In 1931 the Japanese invaded Manchuria following the Mukden Incident, an event used as a pretext for the invasion by the Japanese army. In 1937, with tensions running high between China and Japan, a clash between troops near Beijing on July 7 escalated into a full-blown war. The Chinese capital of Nanjing was captured in December 1937 and subjected to a massacre so severe that it continues to place a strain on Sino-Japanese relations to this very day. Despite the losses and large portions of territory taken away, the Chinese refused to give in and the Japanese simply didn’t have the manpower to subdue the entire country by force.
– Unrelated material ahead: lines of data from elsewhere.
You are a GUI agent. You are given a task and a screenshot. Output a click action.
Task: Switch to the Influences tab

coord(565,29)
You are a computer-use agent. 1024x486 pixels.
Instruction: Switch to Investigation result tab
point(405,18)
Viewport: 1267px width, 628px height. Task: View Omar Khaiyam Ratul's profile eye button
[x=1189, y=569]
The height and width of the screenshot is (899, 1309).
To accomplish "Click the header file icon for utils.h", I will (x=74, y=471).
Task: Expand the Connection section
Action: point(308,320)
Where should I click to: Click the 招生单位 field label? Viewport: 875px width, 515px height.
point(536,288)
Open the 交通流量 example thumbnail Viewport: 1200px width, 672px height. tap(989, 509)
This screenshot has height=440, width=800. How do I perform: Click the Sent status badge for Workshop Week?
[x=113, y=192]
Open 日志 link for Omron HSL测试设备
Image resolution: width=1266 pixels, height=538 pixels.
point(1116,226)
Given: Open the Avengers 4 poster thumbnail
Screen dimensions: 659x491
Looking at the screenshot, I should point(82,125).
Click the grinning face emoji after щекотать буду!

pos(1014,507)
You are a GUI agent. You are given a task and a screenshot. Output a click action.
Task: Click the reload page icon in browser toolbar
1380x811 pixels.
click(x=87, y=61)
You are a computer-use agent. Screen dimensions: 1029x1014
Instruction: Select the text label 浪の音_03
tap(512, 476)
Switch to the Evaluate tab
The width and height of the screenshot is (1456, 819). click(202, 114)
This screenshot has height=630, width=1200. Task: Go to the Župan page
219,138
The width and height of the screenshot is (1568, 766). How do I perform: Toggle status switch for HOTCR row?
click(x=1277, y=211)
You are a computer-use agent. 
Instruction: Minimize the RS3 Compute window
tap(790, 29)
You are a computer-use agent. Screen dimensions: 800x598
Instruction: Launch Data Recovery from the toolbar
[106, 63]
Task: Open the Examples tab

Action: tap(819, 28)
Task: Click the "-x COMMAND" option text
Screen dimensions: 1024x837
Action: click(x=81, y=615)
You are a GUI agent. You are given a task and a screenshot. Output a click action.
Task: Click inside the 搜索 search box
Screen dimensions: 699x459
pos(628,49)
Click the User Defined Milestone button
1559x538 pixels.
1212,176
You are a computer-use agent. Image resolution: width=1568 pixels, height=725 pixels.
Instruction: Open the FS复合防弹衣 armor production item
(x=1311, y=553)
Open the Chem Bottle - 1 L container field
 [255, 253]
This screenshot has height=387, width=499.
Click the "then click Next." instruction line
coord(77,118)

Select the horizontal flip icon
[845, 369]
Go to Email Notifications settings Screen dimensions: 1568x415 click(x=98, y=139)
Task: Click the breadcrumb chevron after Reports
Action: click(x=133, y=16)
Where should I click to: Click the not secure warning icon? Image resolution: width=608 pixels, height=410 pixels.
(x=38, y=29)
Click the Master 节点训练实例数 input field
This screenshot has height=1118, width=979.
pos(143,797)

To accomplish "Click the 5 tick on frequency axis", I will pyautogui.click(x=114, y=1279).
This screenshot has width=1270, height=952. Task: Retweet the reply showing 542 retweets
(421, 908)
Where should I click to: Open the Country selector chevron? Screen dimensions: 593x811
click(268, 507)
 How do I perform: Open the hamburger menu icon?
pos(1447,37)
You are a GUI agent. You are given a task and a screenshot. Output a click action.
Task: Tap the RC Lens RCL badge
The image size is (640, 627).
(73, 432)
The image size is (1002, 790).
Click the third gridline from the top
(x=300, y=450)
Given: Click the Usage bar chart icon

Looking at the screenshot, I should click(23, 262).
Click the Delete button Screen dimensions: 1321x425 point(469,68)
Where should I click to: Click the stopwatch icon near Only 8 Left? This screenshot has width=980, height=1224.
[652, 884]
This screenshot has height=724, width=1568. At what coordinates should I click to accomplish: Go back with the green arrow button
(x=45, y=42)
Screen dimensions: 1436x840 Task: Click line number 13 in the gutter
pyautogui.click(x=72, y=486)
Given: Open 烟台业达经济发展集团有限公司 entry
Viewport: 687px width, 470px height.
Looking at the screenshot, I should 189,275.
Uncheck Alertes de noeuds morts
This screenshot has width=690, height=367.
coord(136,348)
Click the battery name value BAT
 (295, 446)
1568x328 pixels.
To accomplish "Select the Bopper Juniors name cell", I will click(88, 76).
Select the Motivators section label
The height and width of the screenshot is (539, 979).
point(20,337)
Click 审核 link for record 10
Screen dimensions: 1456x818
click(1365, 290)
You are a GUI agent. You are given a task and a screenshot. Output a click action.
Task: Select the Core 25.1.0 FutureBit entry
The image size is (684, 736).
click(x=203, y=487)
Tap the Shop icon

Japan’s diplomatic standing was damaged by the war with China and led to a series of trade restrictions with the United States. In September 1940, Japan signed the Tripartite Pact with Italy and Germany bringing the nations into a loose alliance as the Axis Powers. A lack of natural resources meant that Japan was dependent on foreign trade, primarily from the United States. A failure to reach a settlement saw the US cut Japan off completely in August 1941. A lack of oil was a major problem for the Axis powers and would lead to some disastrous decisions.

Operation Barbossa

Now, back to Europe. Hitler made the fateful decision to break the non-aggression pact with Russia and launched an invasion on June 22, 1941. Hitler believed that after overcoming the Russian forces on the border, the Red Army would crack. He said “we need only kick in the door and the whole rotten structure will come crashing down.” Operation Barbarossa was initially successful; the German army encircled and destroyed several Russian divisions while advancing hundreds of miles. But Hitler had drastically underestimated the lengths the Soviets would go to for survival. 1500 military factories were dismantled and reassembled beyond the Ural Mountains and out of reach of the German military. Workers labored 16 hours a day to dramatically increase war production to previously unimaginable levels. The Red Army suffered enormous losses in men and material but actually grew in size as the war went on. 30 million men would be conscripted by the Red Army from 1941-1945.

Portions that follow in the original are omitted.